Entries provided section start

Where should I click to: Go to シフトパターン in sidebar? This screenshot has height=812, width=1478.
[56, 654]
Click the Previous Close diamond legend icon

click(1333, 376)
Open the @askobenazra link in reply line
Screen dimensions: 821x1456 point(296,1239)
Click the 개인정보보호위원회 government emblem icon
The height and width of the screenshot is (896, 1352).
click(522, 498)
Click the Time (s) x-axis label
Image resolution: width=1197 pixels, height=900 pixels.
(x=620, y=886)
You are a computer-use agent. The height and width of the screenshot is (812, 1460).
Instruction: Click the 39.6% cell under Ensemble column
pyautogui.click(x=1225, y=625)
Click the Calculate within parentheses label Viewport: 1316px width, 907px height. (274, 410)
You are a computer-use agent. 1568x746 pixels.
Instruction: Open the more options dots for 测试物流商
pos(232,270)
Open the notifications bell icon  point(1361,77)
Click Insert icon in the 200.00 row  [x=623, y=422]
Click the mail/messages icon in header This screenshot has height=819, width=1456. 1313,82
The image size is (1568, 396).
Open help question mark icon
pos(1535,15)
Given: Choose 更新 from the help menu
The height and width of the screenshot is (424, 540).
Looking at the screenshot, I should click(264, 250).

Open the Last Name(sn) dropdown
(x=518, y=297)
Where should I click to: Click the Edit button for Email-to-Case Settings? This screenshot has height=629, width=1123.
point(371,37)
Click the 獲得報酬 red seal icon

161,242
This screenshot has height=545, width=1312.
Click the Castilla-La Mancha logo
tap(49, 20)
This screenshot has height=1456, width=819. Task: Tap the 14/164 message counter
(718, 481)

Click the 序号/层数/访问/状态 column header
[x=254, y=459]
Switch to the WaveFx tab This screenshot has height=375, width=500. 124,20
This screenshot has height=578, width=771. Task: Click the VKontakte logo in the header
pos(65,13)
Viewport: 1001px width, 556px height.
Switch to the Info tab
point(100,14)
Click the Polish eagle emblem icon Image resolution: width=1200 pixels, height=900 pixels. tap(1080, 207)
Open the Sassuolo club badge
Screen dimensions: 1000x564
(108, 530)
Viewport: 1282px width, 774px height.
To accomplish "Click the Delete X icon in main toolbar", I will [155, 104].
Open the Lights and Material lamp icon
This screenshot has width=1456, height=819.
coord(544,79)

Entries provided section end

* [What you have to do]:
The answer must be every line of the records above that holds the word "agent".

* [Solution for this problem]:
You are a computer-use agent. The height and width of the screenshot is (812, 1460).
You are a computer-use agent. 1568x746 pixels.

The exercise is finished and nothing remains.